Broadcom targets Qualcomm shareholders, presses for $103B takeover bid

Broadcom stepped up its pursuit of rival Qualcomm this morning, announcing plans to nominate 11 members to Qualcomm’s board of directors and “to propose certain other matters for the consideration of Qualcomm stockholders” in an effort to acquire the company.

But the San Diego-based chipmaker doesn’t appear eager to engage in any kind of tie-up.

Broadcom, which is based in Singapore but has announced plans to return to the United States, last month offered to pay $70 per share for Qualcomm in a deal that values the San Diego-based chipmaker at $130 billion including $25 billion in net debt. That offer marked a 28% premium over Qualcomm shares at the time.

Qualcomm’s board of directors unanimously spurned the offer, saying it “undervalues” the San Diego-based chipmaker and may not pass muster with regulators. But Broadcom is continuing to make its case directly to shareholders.

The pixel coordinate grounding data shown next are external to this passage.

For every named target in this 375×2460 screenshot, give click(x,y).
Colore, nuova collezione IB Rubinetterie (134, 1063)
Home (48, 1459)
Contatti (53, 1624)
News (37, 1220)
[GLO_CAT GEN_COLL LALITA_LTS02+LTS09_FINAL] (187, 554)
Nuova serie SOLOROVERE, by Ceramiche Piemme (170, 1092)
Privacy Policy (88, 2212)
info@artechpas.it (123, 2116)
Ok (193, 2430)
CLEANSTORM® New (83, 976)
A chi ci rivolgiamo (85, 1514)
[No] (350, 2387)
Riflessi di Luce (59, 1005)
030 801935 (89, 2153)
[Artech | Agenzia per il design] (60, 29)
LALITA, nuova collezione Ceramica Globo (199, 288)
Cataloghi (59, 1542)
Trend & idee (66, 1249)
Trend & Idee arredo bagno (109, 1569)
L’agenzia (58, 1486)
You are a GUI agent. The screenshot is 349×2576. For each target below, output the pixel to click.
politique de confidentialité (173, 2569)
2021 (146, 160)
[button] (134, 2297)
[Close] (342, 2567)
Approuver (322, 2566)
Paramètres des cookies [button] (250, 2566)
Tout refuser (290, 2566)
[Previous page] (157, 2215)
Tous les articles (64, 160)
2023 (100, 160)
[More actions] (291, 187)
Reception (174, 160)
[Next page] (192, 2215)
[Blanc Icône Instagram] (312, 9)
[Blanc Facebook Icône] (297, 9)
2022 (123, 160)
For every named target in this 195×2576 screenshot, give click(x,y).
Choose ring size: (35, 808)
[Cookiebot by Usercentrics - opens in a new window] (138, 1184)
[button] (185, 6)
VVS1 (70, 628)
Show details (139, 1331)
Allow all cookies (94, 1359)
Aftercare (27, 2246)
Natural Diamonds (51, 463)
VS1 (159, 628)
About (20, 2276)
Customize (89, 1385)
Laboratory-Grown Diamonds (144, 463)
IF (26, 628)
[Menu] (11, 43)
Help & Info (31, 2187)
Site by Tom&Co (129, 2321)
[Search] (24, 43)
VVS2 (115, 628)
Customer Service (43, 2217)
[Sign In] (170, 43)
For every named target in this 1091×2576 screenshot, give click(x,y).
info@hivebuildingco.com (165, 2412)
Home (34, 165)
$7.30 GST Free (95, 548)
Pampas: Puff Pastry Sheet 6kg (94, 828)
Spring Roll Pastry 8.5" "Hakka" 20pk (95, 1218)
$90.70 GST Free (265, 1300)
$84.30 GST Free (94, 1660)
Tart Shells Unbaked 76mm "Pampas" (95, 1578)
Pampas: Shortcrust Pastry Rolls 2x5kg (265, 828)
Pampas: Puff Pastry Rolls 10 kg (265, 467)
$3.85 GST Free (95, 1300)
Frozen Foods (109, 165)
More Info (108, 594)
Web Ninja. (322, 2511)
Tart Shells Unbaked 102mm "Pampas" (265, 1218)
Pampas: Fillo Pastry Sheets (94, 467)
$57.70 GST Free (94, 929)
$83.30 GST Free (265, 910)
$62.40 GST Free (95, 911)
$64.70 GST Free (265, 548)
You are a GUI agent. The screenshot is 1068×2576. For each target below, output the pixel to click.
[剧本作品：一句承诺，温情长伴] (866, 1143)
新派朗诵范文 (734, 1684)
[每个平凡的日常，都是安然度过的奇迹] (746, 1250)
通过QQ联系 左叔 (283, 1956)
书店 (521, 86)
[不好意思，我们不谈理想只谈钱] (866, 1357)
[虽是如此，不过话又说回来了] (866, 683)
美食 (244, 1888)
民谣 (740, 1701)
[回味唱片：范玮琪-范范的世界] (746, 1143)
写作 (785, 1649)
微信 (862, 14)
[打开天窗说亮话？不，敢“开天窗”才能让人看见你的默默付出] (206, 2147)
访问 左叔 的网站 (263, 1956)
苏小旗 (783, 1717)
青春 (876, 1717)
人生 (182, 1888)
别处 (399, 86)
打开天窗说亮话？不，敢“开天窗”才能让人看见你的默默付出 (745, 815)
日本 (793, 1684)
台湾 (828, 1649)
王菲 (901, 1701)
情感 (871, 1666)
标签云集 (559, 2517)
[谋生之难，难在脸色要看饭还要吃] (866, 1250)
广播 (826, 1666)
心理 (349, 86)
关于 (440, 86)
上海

"We have heard from many Qualcomm stockholders who have expressed their desire for Qualcomm to engage with us,” Broadcom CEO Hock Tan said in a public statement. “We also continue to receive positive feedback from customers and, having had initial meetings with certain relevant antitrust authorities, remain confident that any regulatory requirements necessary to complete a combination will be met in a timely manner. Although we are taking this step, it remains our strong preference to engage in a constructive dialogue with Qualcomm. We have repeatedly attempted to engage with Qualcomm, and despite stockholder and customer support for the transaction, Qualcomm has ignored those opportunities. The nominations give Qualcomm stockholders an opportunity to voice their disappointment with Qualcomm's directors and their refusal to engage in discussions with us. In light of the significant value our proposal provides for Qualcomm stockholders, we believe Qualcomm stockholders would be better served by new independent, highly qualified nominees who are committed to maximizing value and acting in the best interests of Qualcomm stockholders."

Qualcomm held firm, though, citing the logistical difficulties of closing any tie-up and touting its position in the burgeoning IoT.

“Broadcom (is) effectively asking stockholders to foreclose options and make a decision now on a non-binding proposed transaction which could not be completed for well over a year, if ever, given the magnitude of regulatory issues, the absence of commitments by Broadcom to resolve those issues, Broadcom’s lack of committed financing, and the uncertainty surrounding its transition from Singapore to the United States,” Qualcomm replied. “Qualcomm is exceptionally well positioned—with technology and leadership positions across mobile, IoT, automotive, edge computing and networking—and leading the transition to 5G. Qualcomm stockholders are poised to participate in substantial growth and value creation as the company continue to execute  its strategy across its businesses.”